Motivazione apparente sul danno da ridotta amenità e quantificazione ancorata al costo (Cass. civ. Sez. II n. 16623 del 21.06.2025)
Principi di diritto (Massima)
Il giudizio di appello ha per oggetto la controversia decisa in primo grado nei limiti della devoluzione fissata dai motivi specifici dell’atto di appello. Ne consegue che il vizio di ultrapetizione della sentenza di primo grado non può essere rilevato dal giudice d’appello se non è stato dedotto con specifico motivo di gravame, restando altrimenti coperto dal giudicato sostanziale interno. La domanda di rispetto delle distanze ex art. 873 cod. civ. implica, per esplicito rinvio della norma, l’applicazione delle prescrizioni locali che stabiliscono una distanza maggiore. È nulla per motivazione apparente, in violazione dell’art. 111 Cost., la sentenza che quantifichi il danno da ridotta amenità e tranquillità ancorandolo al costo di demolizione dell’opera illegale, senza spiegare il criterio seguito, né indicare gli elementi da cui ha tratto il convincimento, così sottraendosi al dovere di giustificare la decisione e alla prova del pregiudizio ex art. 2697 cod. civ.
Il Fatto
Un’attrice convenne davanti al Tribunale di Velletri, Sezione distaccata di Albano Laziale, il Comune e una società, chiedendo il risarcimento dei danni patrimoniali e non patrimoniali derivanti dal rilascio di una concessione edilizia e dalla realizzazione di un fabbricato a confine della sua proprietà, con violazione dell’art. 873 cod. civ.

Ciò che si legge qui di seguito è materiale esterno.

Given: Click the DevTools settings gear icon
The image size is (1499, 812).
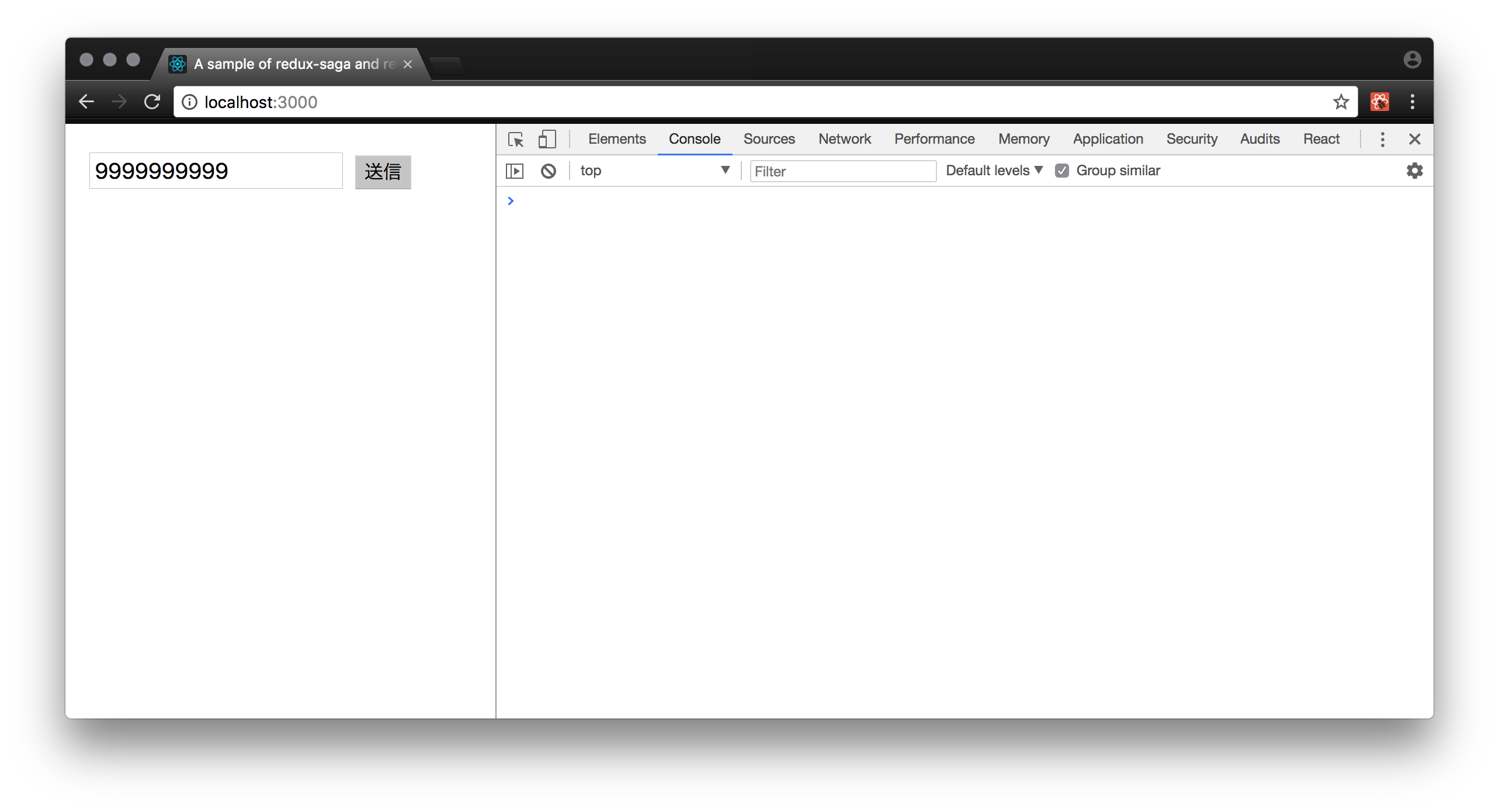Looking at the screenshot, I should [1415, 170].
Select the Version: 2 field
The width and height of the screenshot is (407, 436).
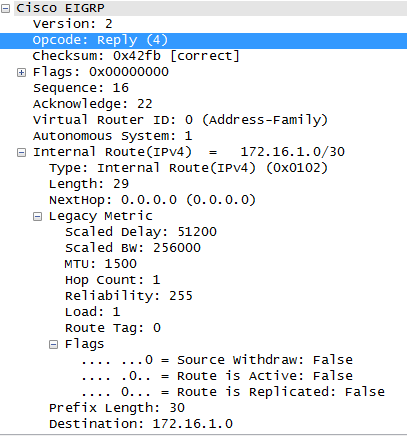(x=73, y=24)
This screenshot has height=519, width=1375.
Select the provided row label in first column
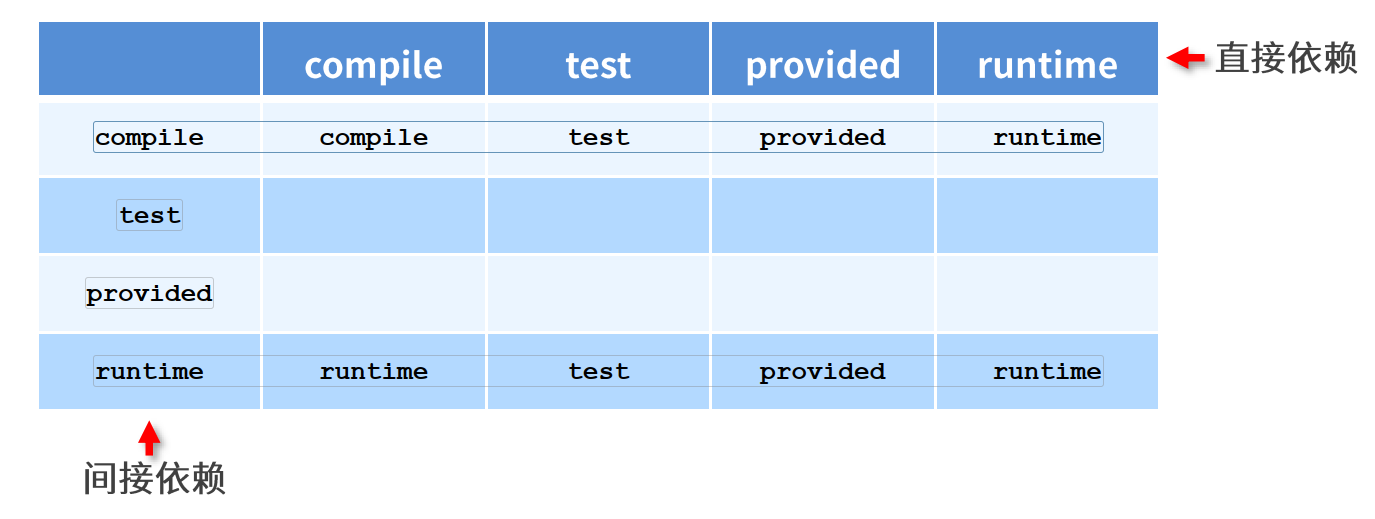tap(149, 293)
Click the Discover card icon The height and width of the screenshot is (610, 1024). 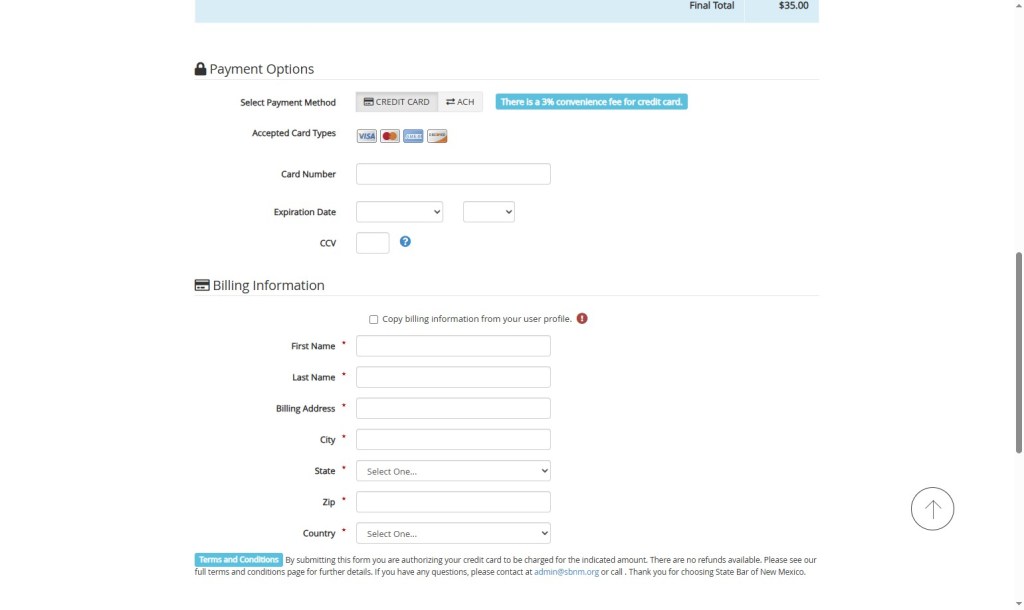[x=437, y=136]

Il Tribunale dichiarò il difetto di giurisdizione verso il Comune e accolse parzialmente la domanda verso la società, condannandola al risarcimento del danno patrimoniale. La Corte d’appello di Roma confermò la decisione. La società ricorse per cassazione con tre motivi, censurando da ultimo la quantificazione del danno in assenza di prova.
La Motivazione della Corte
Con il primo motivo la ricorrente lamentava la violazione dell’art. 873 cod. civ. e dell’art. 112 cod. proc. civ., sostenendo che i muri di contenimento erano a distanza conforme e che il Tribunale aveva deciso oltre la domanda applicando la normativa urbanistica locale. Il motivo è infondato. La Corte ribadisce che il giudice d’appello è investito solo di quanto ritualmente dedotto con i motivi di gravame e che il vizio di ultrapetizione non può essere rilevato d’ufficio se non proposto con specifico motivo, risultando ormai coperto dal giudicato sostanziale interno. Richiama sul punto Sez. I n. 13351 del 2014 e Cass. n. 21856 del 2004.
La Corte aggiunge che la domanda di rispetto delle distanze ex art. 873 cod. civ. implica, per esplicito rinvio della disposizione, l’applicazione delle norme locali che prescrivono una maggiore distanza. Il Tribunale, dunque, non decise oltre la domanda, ma entro i suoi limiti.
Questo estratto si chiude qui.